Problem:
Please turn the paragraph beginning "The study, which compares" in the housing news text below into a short bulleted list that keeps its main facts.

— START Extracted text —

Homes Seen as a Nest Egg By Most U.S. Homeowners
Although housing prices nationwide are falling, nearly half of all homeowners still expect the value of their homes to rise at least 5 percent a year, according to a recent survey of 1,003 Americans by RBC Capital Markets, a corporate banking and investment banking firm. Our homes are still our nest eggs: About 80 percent of homeowners surveyed estimated that they have at least $50,000 of equity in their homes, and 60 percent said they have at least $100,000. Surprisingly, many of those polled are immune to worries about interest-rate hikes, since they've already paid off their mortgages. But those who got risky variable-rate and interest-only mortgages are getting worried: Nearly four out of 10 such borrowers are concerned about how they'll meet higher payments.
Comparing Home Prices Within The U.S. and Across the Globe
Coldwell Banker has released its annual Home Price Comparison Index of 382 markets — including, for the first time, 42 markets outside of North America.
The study, which compares typical 2,200-square-foot, four-bedroom homes, found that the cost of a home in Bend, Ore., is commensurate with one in Amsterdam, The Netherlands, while one in Sydney, Australia, costs as much as one in Bellevue, Wash. The most expensive market in the study? In the U.S., it's Beverly Hills, Calif., naturally, where a typical house costs a cool $1.8 million; the most affordable, Minot, N.D., where the same house (but with a much-diminished chance of a TomKat sighting) costs $132,333. Overseas, the priciest market is Milan, Italy, where the sample home costs slightly more than $1.8 million; but in Bogota, Colombia, you can find the same quality house for $56,522.
And for your parlor-game pleasure: The site also has a nifty home price comparison tool. You enter your home's estimated market price, and it shows you what that would buy you in three separate markets of your choice.
Assuming that, in this topsy-turvy market, you actually know what your home's market value is.
Trade Group Predicts Number Of New Homes Built to Increase
The National Association of Home Builders released its long-term economic forecast on Sept. 26, projecting to the year 2015. Although the report is subscription-only, a summary says that while production and sales will slow over the next few years, overall the numbers of new homes built over the next decade will reach historic highs — though no single year will match last year's record of 1.72 million starts, fueled as it was by a combination of speculation and low-interest-rate mortgages.
Fair enough — there's plenty of pent-up demand in the market, among both the millions of boomers on the verge of retirement and would-be first-time buyers who were priced out of the market during the recent housing mania (notice we did not say "bubble"). But the report also predicts "larger average sizes" for new homes over the coming decade. Huh? In a market that will be dominated by first-time buyers and retirees? We don't think so — or at least, we hope not.
Baltimore's Foreclosure Rate Higher than Neighboring Cities
Baltimore homeowners face a higher rate of foreclosure than other nearby cities, according to a new report by The Reinvestment Fund, supported by the Goldseker Foundation.
The report shows that there were 30.6 foreclosures for every 1,000 owner-occupied households in the city, compared to 16.1 in Philadelphia and 12.2 in New Castle, Del. Many of those who are losing their homes are young, with little cash and poor credit. Once their homes are lost, they often aren't resold to other young families — increasingly, they're being bought by investors.

— END Extracted text —
— START Dataset excerpt —

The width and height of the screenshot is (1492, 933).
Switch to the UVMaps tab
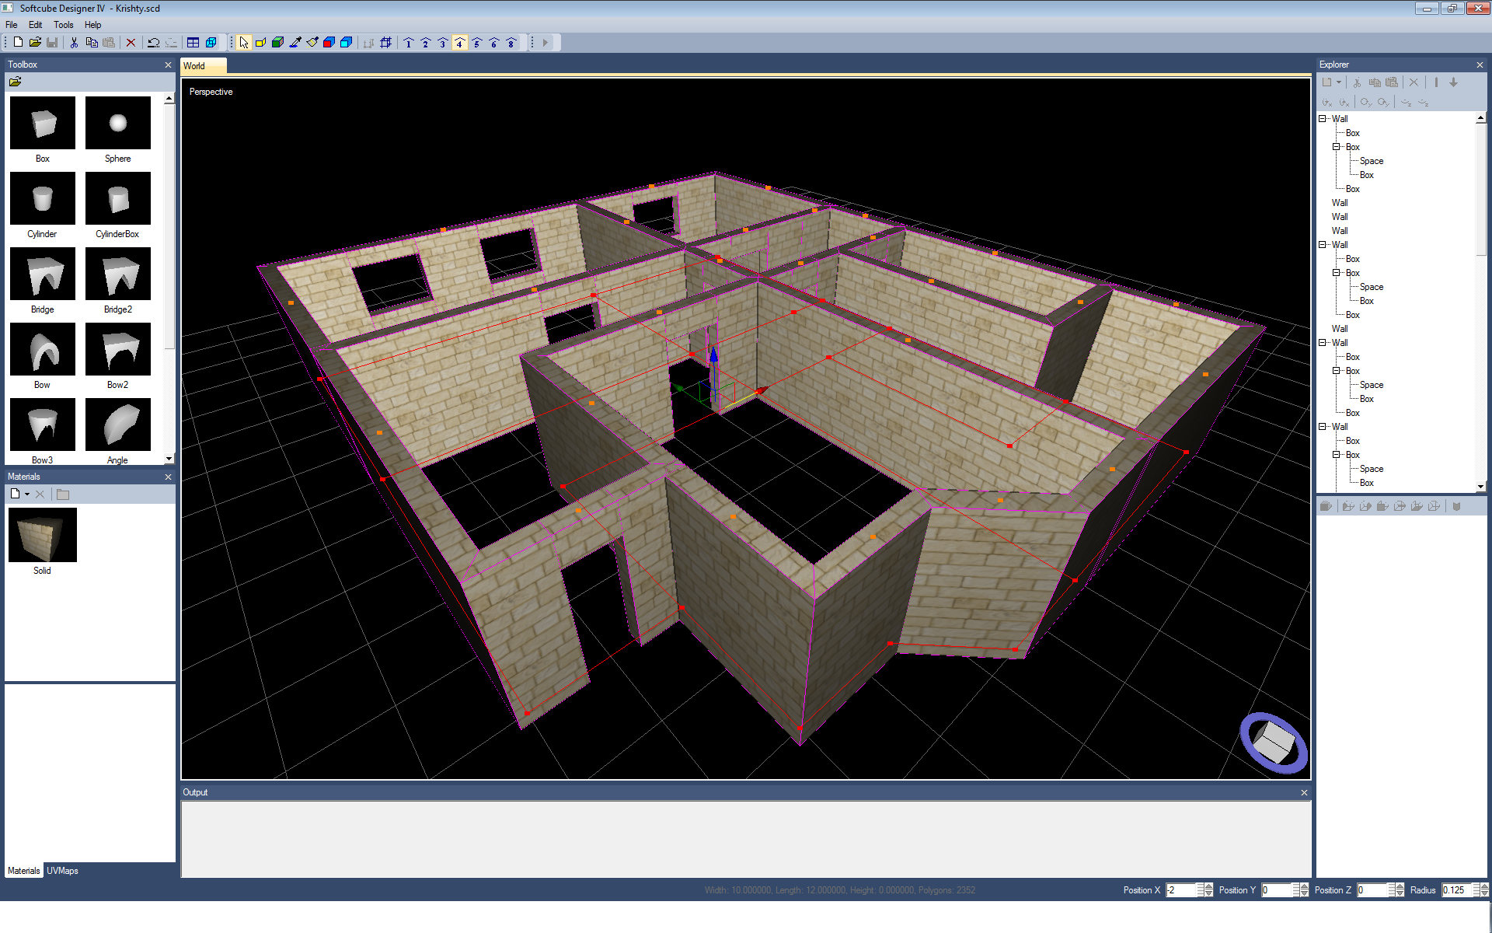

— END Dataset excerpt —

Written answer:
- The study compares typical 2,200-square-foot, four-bedroom homes.
- A home in Bend, Ore., costs about the same as one in Amsterdam, The Netherlands.
- A home in Sydney, Australia, costs as much as one in Bellevue, Wash.
- Most expensive U.S. market: Beverly Hills, Calif., where a typical house costs $1.8 million.
- Most affordable U.S. market: Minot, N.D., where the same house costs $132,333.
- Priciest overseas market: Milan, Italy, where the sample home costs slightly more than $1.8 million.
- In Bogota, Colombia, the same quality house costs $56,522.